==== Passage ====
I saw this issue tab with rem
record was turned on 😁
Cool!
However, answer quality is not good enough.
Did you try writing a custom prompt for the use-case?
Would it be beneficial if the extractor is pipeline is triggered by REM at some fixed intervals?
Could be reading into this the wrong way, but I'd want to make sure it's a client-agnostic approach and ideally, rem
isn't facilitating outside applications consuming it's data.
One of my concerns right now though is network access related stuff. Seems like the smart way (from an eng arch perspective) is to have an API for providing access to data and for talking to agents.
but that unlocks "network access" stuff in App Sandbox - which... idk I feel many folks would feel better with a "absolutely no network access" approach.
Maybe there could be 2 builds? One with network access entitlements and one without?
@jasonjmcghee @vkehfdl1 I think a "no network connection" policy is very cool. We could use triggers as mentioned in #14 for this. Maybe it would be OK for now to just call a user-provided script which gets the path to the SQLite DB as argument? The DB tables would be the API, then ...
@jasonjmcghee
Did you try writing a custom prompt for the use-case?
I will try your great prompt! Plus, I will try some experiments for improving answer quality.
====
Exercise brief.
Pick up the rem forum thread after its last post and keep it going.
==== Dataset records ====
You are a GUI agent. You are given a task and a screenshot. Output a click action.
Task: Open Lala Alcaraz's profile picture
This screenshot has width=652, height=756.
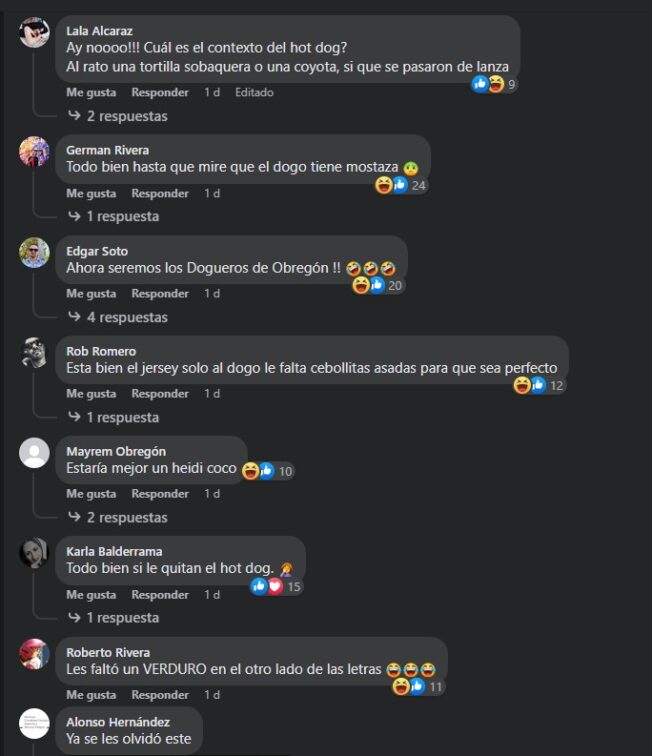[x=34, y=32]
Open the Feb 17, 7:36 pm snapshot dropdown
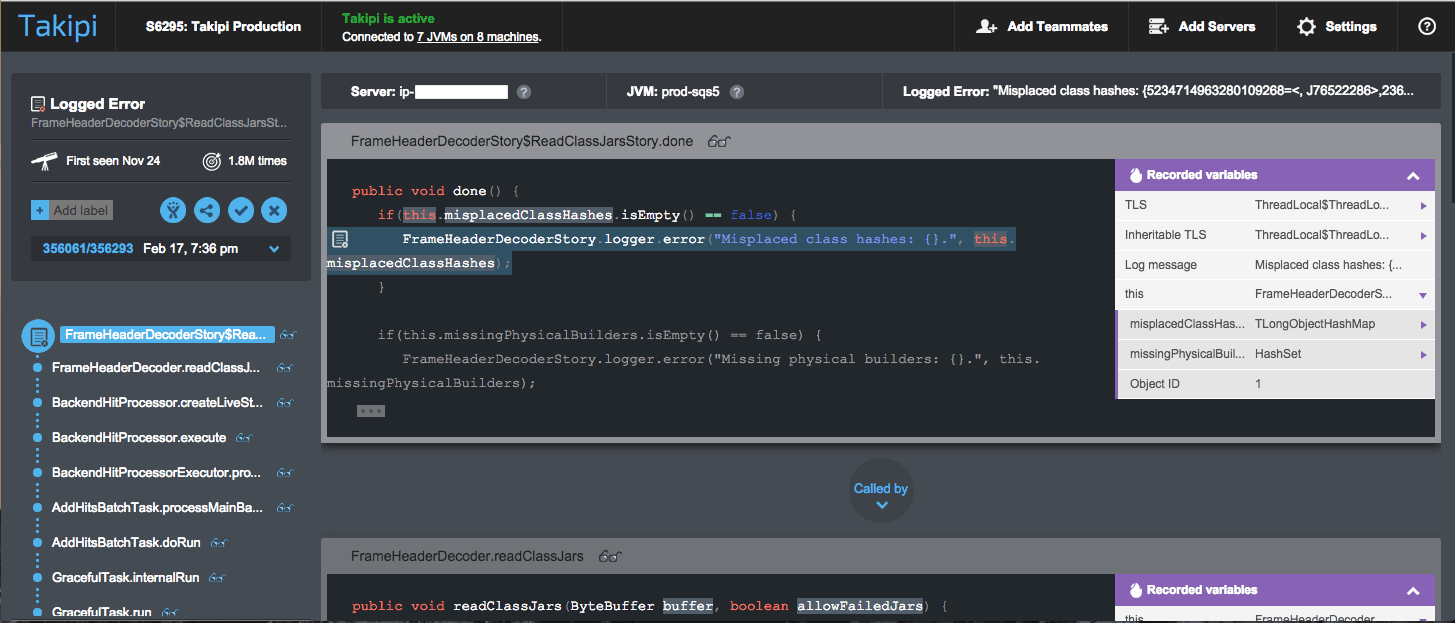 coord(274,249)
====
Result of the task.
First, it will be good we use hybrid retrieval, which means use vector DB and BM25 together. I think it might be common to search specific word for searching. Like human's name?
Second, I want to delete duplicated texts. rem
captures screen often, so it has duplicated texts many times. So it needs to compress information somehow. I plan to try various strategies for this.
Third, use custom prompt.
Fourth, use multi-modal model. Maybe it will take some time to build....
@seletz It will be cool! I agree rem
will be great to keep "no network connection" as default, and user can always access their data easily with hooks or trigger. It looks fastest way to build RAG with rem
from now.
However, in the future, it will be cool that rem
have their own RAG pipeline, totally local, use local embedding and LLM.
@jasonjmcghee
I try your custom prompt at here and the result is actually promising.
There are some examples I tried. (I record rem
issue and repo pages)
Question : Where rem should index all data?
Answer : Rem should index all data in the "allText_content" table in the "main" database.
Question : What is the rem approach for building embedding search and RAG?
Answer : The rem approach for building embedding search and RAG involves indexing all text via an embedding store and using a SQLite extension like sqlite-vss.
But, I tried this like 2 minutes recording only. I'm recording few hours for real use-cases.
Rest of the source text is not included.